The lender on Wednesday reported its ninth quarter of rising profit, capping a record year for earnings, as clients continued flocking to the safety of Russia’s largest bank. Fees and income from lending rose, while rising client deposits kept funding costs low.
Sberbank, sanctioned four years ago by the U.S. and Europe, has been a key beneficiary of a purge by the central bank -- Sberbank’s principle shareholder -- of under-capitalized and unscrupulous lenders. The company’s market value has outstripped the national oil and gas champions like Gazprom PJSC and closed the gap with European banking giants such as Banco Santander SA as investors increasingly see it as a proxy to benefit from Russia’s return to growth.
Total deposits at Sberbank, which is run by former economy minister Herman Gref, grew by 6 percent last year even as the number of employees fell by 2.8 percent. That helped lift net income by 22 percent in the fourth quarter, to 172.4 billion ($3.1 billion). Gref has pledged to return 50 percent of profit through dividends by 2020.
Sberbank fell 1.1 percent at 12:14 p.m. in Moscow, in line with declines in the broader market. The shares have rallied more than 50 percent in the past six months, pushing the company’s market value to around 6.2 trillion rubles ($110 billion), about the same as Banco Santander. The only bank in Europe that’s more valuable is HSBC Holdings Plc.
Net interest income was 382.9 billion rubles, up 7.8 percent from a year earlier. Net fee and commission income rose 21 percent while operating expenses gained just 0.9 percent in the quarter from a year earlier.
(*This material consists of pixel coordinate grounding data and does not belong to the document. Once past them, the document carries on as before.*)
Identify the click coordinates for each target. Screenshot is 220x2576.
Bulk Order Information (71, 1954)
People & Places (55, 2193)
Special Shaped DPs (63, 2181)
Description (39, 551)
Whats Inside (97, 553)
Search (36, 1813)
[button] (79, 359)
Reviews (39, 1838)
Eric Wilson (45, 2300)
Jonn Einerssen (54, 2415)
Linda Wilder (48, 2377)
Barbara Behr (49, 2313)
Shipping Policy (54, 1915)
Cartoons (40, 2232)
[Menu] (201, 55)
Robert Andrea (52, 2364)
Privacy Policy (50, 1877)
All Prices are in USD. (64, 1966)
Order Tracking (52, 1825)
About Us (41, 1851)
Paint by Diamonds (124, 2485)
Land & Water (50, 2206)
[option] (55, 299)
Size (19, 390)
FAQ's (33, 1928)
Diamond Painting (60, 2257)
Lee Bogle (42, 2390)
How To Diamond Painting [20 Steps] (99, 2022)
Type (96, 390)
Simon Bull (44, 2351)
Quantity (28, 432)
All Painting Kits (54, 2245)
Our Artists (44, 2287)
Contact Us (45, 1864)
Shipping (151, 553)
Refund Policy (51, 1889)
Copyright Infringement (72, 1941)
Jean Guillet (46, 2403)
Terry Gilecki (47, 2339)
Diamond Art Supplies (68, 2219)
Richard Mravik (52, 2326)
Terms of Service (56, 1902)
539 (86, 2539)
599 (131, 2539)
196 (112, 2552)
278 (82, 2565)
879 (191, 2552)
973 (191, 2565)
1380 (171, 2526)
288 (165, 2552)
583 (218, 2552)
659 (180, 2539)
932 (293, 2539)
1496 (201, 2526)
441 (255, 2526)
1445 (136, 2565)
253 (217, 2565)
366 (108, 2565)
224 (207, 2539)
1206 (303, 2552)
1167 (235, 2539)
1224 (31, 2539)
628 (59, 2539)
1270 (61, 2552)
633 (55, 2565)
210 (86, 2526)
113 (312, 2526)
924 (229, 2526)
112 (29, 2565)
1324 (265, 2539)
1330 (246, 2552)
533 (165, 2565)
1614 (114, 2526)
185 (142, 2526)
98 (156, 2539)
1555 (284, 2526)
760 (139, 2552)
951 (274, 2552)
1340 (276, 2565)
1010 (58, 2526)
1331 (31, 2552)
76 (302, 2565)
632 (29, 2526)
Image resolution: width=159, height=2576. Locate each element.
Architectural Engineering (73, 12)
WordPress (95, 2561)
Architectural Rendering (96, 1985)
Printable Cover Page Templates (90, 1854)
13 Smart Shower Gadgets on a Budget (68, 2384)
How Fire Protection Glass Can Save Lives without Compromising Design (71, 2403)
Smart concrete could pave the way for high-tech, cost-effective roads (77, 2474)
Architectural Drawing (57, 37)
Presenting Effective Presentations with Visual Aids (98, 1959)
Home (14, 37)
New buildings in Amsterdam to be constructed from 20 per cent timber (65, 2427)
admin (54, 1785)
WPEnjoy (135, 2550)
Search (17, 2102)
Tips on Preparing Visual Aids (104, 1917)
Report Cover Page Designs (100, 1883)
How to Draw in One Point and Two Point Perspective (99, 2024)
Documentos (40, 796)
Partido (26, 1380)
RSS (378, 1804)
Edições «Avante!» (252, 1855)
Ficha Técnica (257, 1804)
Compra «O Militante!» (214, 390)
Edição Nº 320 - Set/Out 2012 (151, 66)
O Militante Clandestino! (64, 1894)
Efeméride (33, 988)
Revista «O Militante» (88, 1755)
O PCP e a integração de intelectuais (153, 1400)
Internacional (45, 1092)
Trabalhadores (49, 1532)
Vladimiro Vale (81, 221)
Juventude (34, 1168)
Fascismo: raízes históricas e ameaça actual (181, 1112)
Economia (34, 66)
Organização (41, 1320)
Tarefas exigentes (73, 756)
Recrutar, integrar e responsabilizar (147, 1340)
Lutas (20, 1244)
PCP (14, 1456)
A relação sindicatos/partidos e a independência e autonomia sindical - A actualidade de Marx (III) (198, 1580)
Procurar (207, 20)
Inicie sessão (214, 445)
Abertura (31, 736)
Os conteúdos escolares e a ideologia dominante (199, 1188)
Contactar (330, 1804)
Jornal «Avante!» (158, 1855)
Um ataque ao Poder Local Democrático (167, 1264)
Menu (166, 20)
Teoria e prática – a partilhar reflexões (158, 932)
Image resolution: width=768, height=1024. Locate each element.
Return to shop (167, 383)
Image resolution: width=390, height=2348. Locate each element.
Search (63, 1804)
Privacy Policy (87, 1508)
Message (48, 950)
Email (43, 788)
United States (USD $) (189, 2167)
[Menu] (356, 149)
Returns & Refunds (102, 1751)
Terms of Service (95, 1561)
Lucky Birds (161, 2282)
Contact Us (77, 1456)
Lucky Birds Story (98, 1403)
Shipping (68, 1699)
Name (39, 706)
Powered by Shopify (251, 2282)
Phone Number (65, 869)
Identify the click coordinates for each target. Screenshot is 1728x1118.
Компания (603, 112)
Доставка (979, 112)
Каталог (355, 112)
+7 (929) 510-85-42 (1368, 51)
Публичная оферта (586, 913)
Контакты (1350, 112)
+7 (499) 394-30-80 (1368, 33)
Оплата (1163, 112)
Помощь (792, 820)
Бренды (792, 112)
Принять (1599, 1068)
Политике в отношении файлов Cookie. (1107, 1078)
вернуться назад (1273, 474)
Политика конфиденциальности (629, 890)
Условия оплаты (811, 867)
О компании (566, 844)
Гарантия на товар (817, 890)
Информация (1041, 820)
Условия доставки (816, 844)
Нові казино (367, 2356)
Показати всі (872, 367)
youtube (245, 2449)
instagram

Sberbank was sanctioned by the U.S. and the European Union in 2014 over Russia’s involvement in the Ukraine crisis, with the penalties limiting the lender’s access to capital markets and sending its value down 46 percent that year.
Since then, the stock has risen each year as the central bank shut down 40 percent of Russia’s lenders, triggering a flight to safety. In the last six months, three of the 10 largest were nationalized, helping expand the government’s stake in the banking system from 63 percent to 70 percent last year.
As the successor to the Soviet Union’s savings bank, it benefits from its dominant position in Russia, enjoying low funding costs with nearly half of the country’s retail deposits at the lender.